---- Supplied material
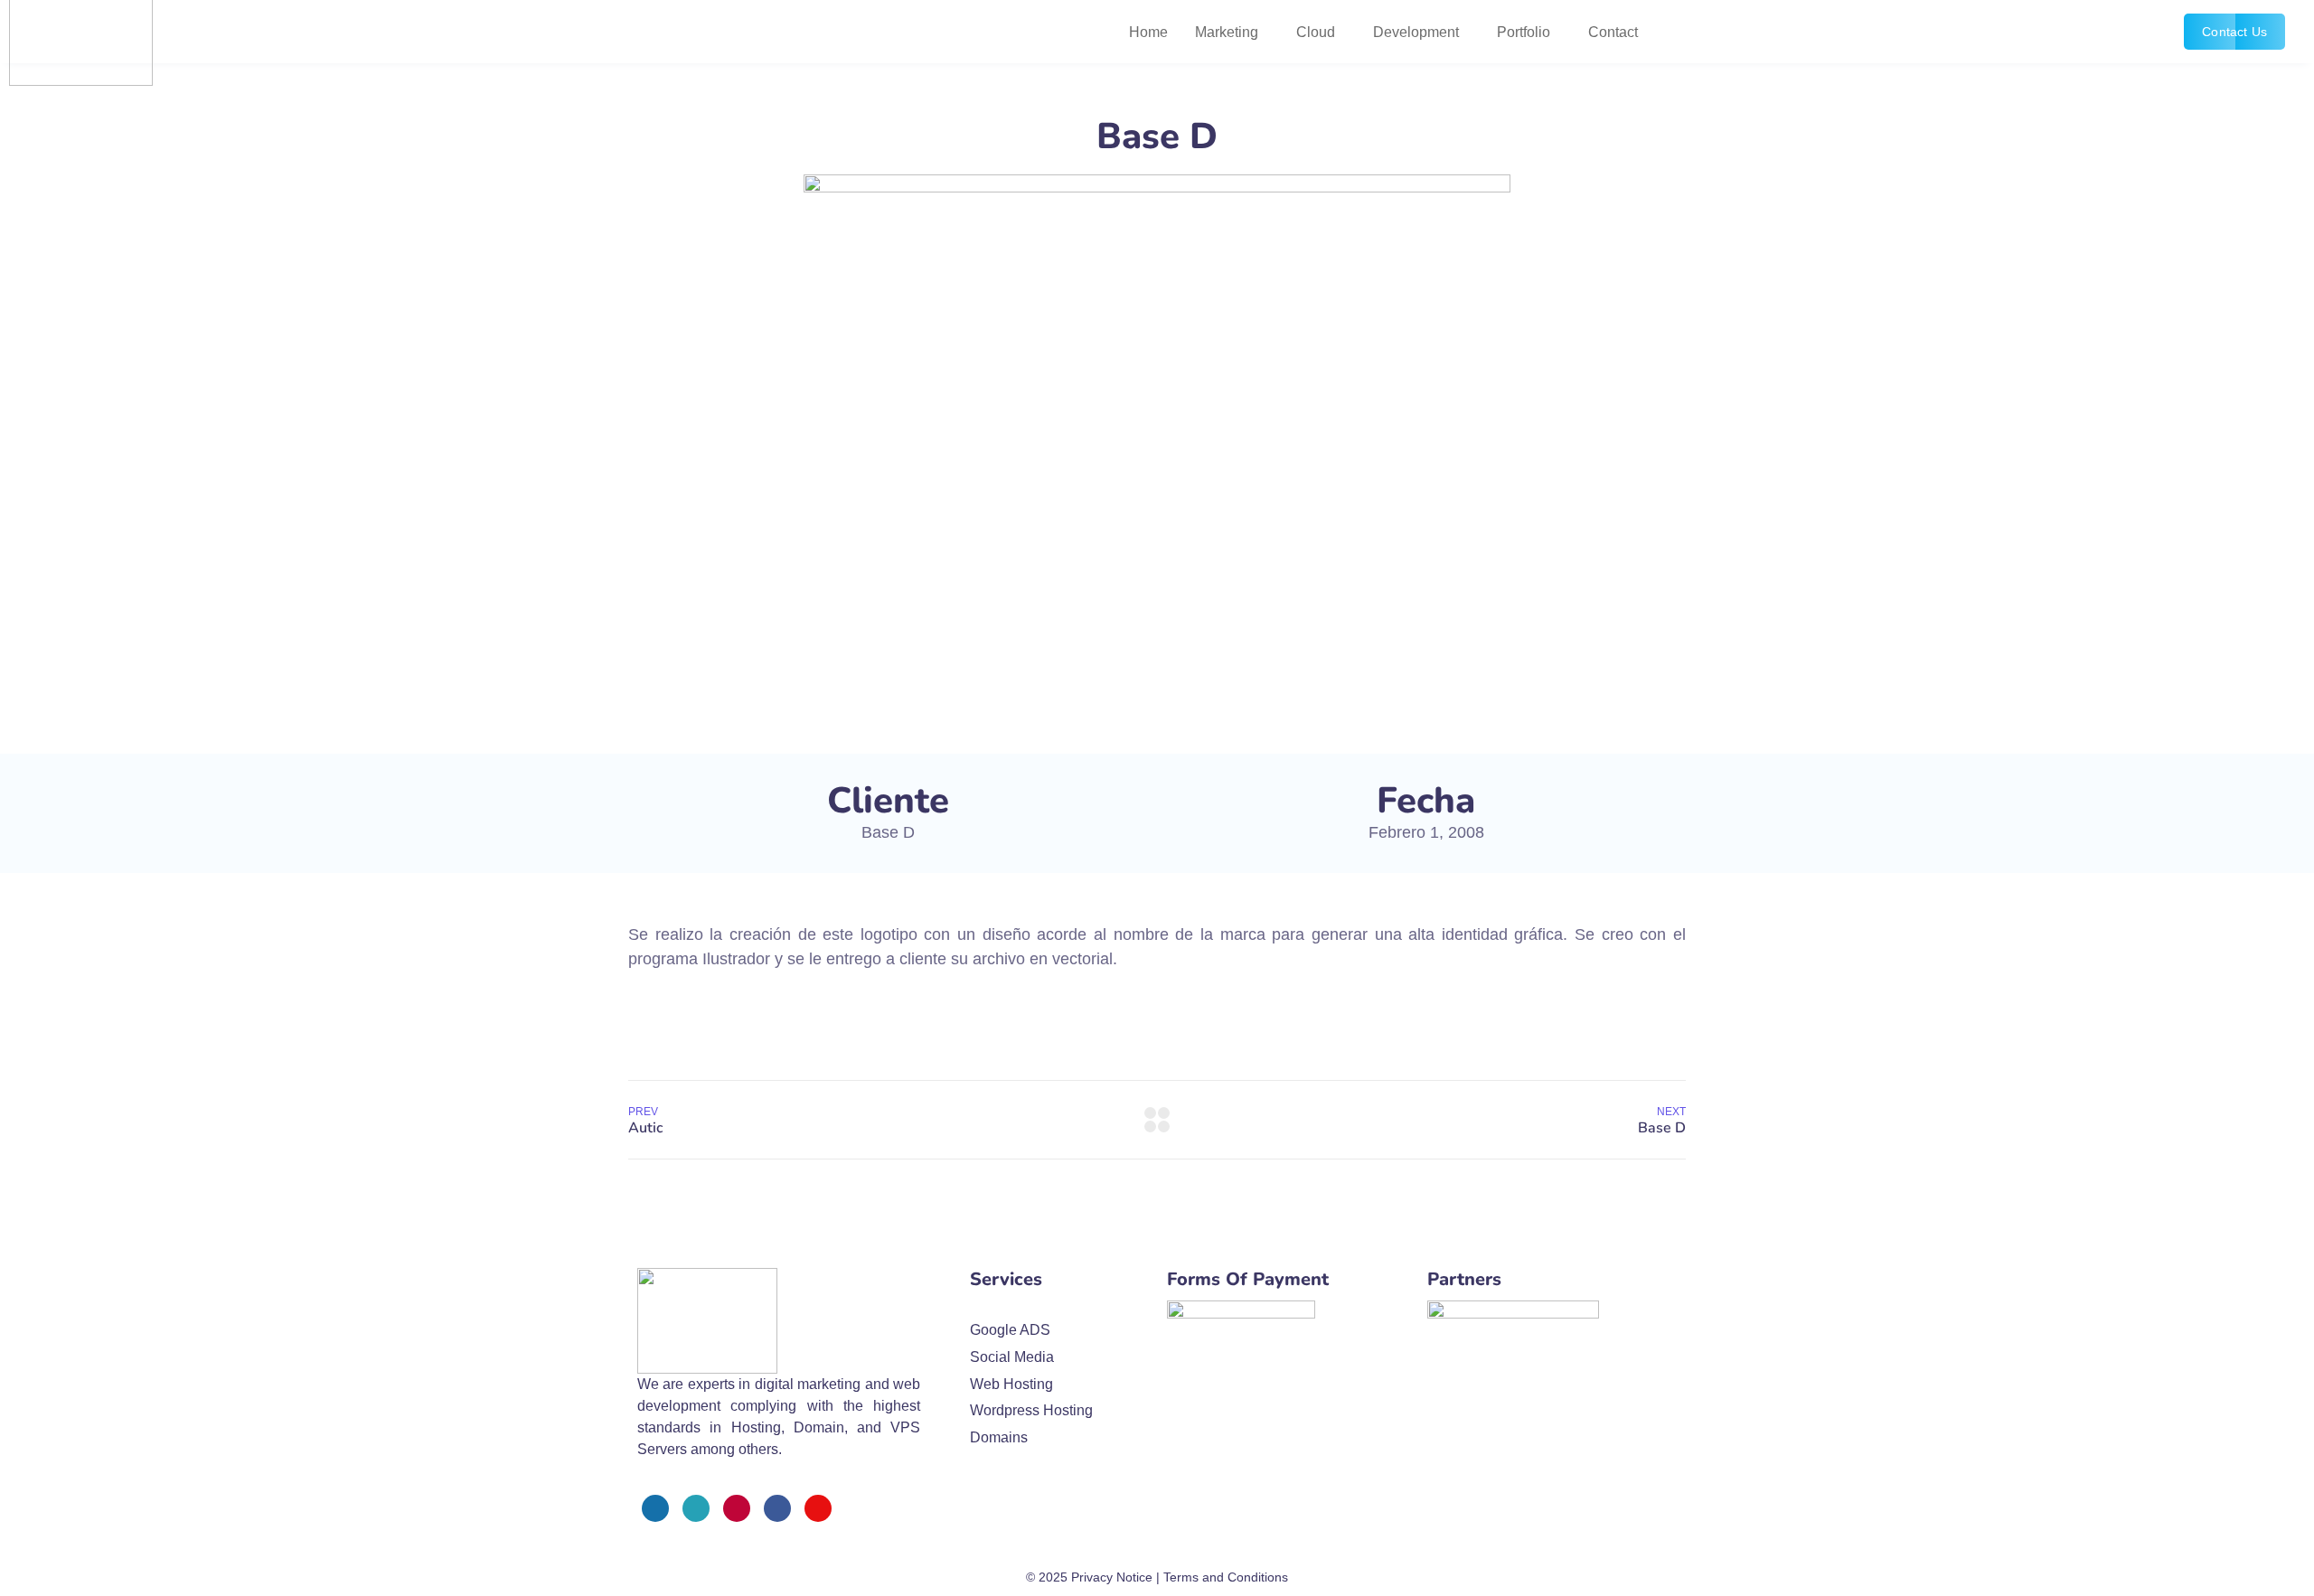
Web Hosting (1011, 1384)
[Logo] (707, 1321)
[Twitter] (696, 1508)
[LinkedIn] (777, 1508)
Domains (999, 1437)
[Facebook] (655, 1508)
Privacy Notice (1111, 1577)
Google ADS (1010, 1330)
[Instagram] (736, 1508)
--------
▸ **Problem statement**:
Using the listing above, print the line containing "[LinkedIn] (777, 1508)" and every line after it exactly, up to and including the last.

▸ **Written answer**:
[LinkedIn] (777, 1508)
Domains (999, 1437)
[Facebook] (655, 1508)
Privacy Notice (1111, 1577)
Google ADS (1010, 1330)
[Instagram] (736, 1508)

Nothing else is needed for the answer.